Synthesis of glutathione in the preimplantation mouse embryo.

Depletion and repletion of glutathione in two-cell to blastocyst stage mouse embryos was examined. Reduced (GSH) and oxidized glutathione (GSSG) were measured by fluorimetric HPLC after derivatization of extracted embryo samples with dansyl chloride. Addition of buthionine sulfoximine (BSO) to culture medium for 16 h decreased GSH levels in both two-cell and blastocyst stage embryos; however, GSH decreased more drastically in blastocysts. Addition of diethyl maleate (DEM) to culture medium depleted GSH in both two-cell and blastocyst stage embryos. After removal of DEM, GSH levels returned to normal in blastocysts, and addition of BSO or removal of cystine from medium blocked GSH repletion. Two-cell stage embryos were unable to recover GSH levels after depletion and exhibited decreased in vitro development. Addition of methionine to culture medium was unable to substitute for cystine as a source of cysteine in glutathione synthesis, indicating that the embryos do not use the cystathionine pathway.
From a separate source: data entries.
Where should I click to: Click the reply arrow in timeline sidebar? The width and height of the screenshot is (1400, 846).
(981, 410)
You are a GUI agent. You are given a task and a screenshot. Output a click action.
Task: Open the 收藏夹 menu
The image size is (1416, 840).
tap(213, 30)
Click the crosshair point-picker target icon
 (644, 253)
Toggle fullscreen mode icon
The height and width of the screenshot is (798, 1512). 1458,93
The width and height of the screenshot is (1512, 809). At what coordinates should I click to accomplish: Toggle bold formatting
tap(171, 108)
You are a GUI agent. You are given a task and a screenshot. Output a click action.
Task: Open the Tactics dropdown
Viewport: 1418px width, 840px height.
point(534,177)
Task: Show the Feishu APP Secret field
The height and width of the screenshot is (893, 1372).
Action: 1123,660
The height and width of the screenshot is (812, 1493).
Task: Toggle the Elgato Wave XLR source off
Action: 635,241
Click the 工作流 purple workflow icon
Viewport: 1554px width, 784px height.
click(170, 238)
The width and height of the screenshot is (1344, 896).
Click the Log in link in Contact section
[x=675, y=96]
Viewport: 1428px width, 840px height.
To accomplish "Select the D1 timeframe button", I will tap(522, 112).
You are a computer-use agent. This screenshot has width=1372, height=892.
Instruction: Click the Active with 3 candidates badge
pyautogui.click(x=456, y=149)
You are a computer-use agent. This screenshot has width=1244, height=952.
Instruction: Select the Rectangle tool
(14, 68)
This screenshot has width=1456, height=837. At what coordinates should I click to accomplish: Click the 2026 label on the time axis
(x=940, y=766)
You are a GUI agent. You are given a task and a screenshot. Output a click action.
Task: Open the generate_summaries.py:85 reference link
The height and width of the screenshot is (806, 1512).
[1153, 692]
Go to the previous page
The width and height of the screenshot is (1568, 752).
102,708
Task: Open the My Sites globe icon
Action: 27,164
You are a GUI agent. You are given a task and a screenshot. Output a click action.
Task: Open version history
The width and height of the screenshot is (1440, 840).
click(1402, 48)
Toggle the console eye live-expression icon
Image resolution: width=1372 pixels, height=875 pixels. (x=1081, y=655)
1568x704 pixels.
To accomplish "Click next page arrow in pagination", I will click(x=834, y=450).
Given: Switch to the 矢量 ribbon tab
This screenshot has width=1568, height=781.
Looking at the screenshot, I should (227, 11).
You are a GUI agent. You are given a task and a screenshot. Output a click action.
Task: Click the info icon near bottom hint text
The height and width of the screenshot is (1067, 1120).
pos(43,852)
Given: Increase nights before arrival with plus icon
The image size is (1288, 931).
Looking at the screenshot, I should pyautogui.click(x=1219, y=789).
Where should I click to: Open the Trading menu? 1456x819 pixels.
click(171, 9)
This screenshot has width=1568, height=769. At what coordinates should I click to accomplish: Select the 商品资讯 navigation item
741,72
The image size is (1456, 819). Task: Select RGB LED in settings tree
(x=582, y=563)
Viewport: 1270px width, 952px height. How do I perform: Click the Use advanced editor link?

Embryos collected early on Day 3 of development were unable to recover GSH levels within 5 h, whereas embryos collected late on Day 3 recovered GSH within 5 h. Addition of cycloheximide to culture medium at noon on Day 3 of development decreased the ability of blastocysts to recover their GSH levels late on Day 3. These data indicate that GSH turnover and synthesis increases between the two-cell and blastocyst stages. The increase in the ability of embryos to synthesize GSH on Day 3 is dependent on protein synthesis. Cleavage stage embryos have limited capacity to synthesize GSH and appear susceptible to adverse effects of toxicants or conditions that deplete glutathione.